PROVIDED PASSAGE |
REVIEWED BY DAVID FRIEND:

   

TECH DAVIS

TONY ROME. 20th Century Fox, 1967. Frank Sinatra, Jill St. John, Richard Conte, Sue Lyon, Gena Rowlands, Simon Oakland, Jeffrey Lynn, Lloyd Bochner, Rocky Graziano, Shecky Greene. Title song: “Tony Rome,” written by Lee Hazelwood, performed by Nancy Sinatra. Screenplay by Richard Breen, based on the novel Miami Mayhem by Anthony Rome (Marvin H. Albert). Directed by Gordon Douglas.

   Cop-turned-private detective Tony Rome (Frank Sinatra) lives on a powerboat in Miami. In a captain’s hat and a yellow turtle-neck, he is enjoying the sunshine when he gets a call from Ralph Turpin. The pair were partners in the police but now hate each other. Now a “hotel dick,” Turpin has discovered a young, drunk woman lying unconscious in one of the rooms. He and the manager want her out before the police start bothering them and are ready to pay Rome for the service.

   Diana Pines, it turns out, is not just anyone, but the daughter of millionaire construction magnate Rudy Kosterman and her father is grateful when Rome brings her home. She has been acting strangely lately and he wants Rome to find out why. Meanwhile, Diana discovers her diamond pin has gone missing, believes it must have been stolen while she was drunk and wants it back. Now hired by the whole family, Rome investigates and soon finds the first of several dead bodies…

TECH DAVIS

   One of the interesting things about the 1960s is seeing how the more established stars handled it. Pretty much all of culture changed and many had to adapt. In the wake of The Beatles, Sinatra was not considered cool anymore and his film career faltered. He had always been the most credible of singers-actors, but Marriage on the Rocks (1965) and Assault on a Queen (1966) both failed at the box office while The Naked Runner (1967) received poor notices. In response, Sinatra turned to the kind of part which would fill out his remaining filmography.

MATERIAL PROVIDED |
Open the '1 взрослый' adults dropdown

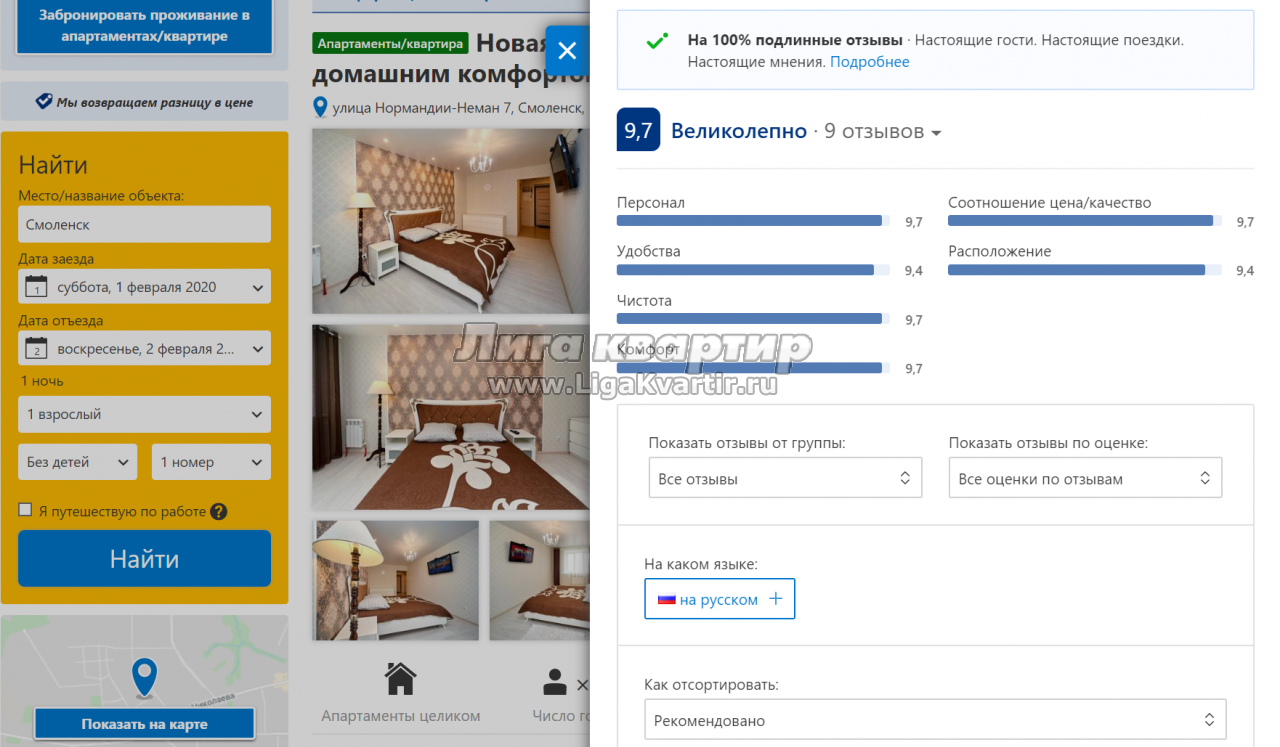pyautogui.click(x=144, y=414)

WHAT TO WORK ON | According to the Tony Rome review, what does Diana discover has gone missing?

TASK RESPONSE | Her diamond pin.